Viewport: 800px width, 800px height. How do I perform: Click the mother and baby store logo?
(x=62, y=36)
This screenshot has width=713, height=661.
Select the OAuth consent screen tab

————

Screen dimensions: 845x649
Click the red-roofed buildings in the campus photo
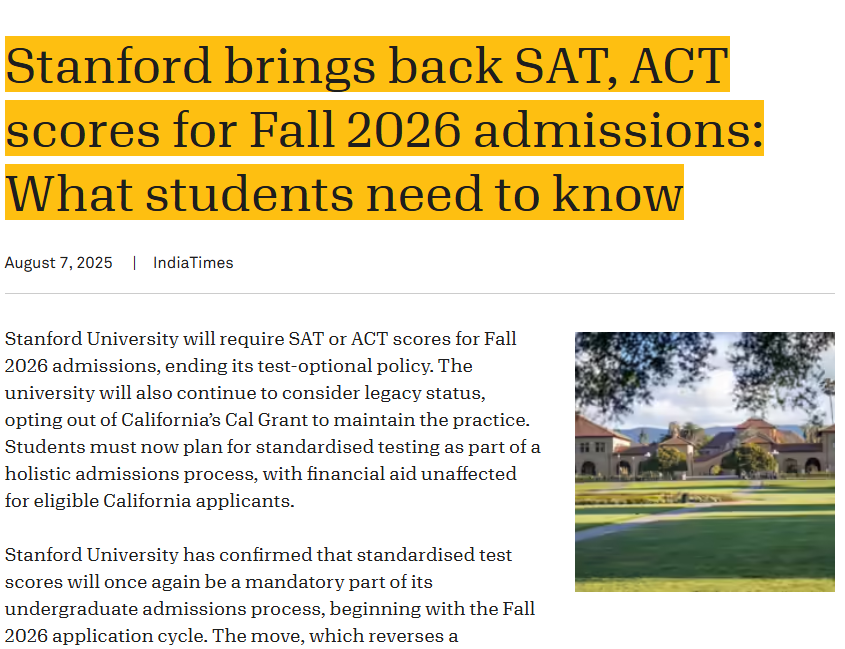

————

Give back precisely the lines above that start at the line containing "Viewport: 800px width, 800px" and end at the line containing "Select the OAuth consent screen tab", inclusive. No other lines belong in the output.

Viewport: 800px width, 800px height. How do I perform: Click the mother and baby store logo?
(x=62, y=36)
This screenshot has width=713, height=661.
Select the OAuth consent screen tab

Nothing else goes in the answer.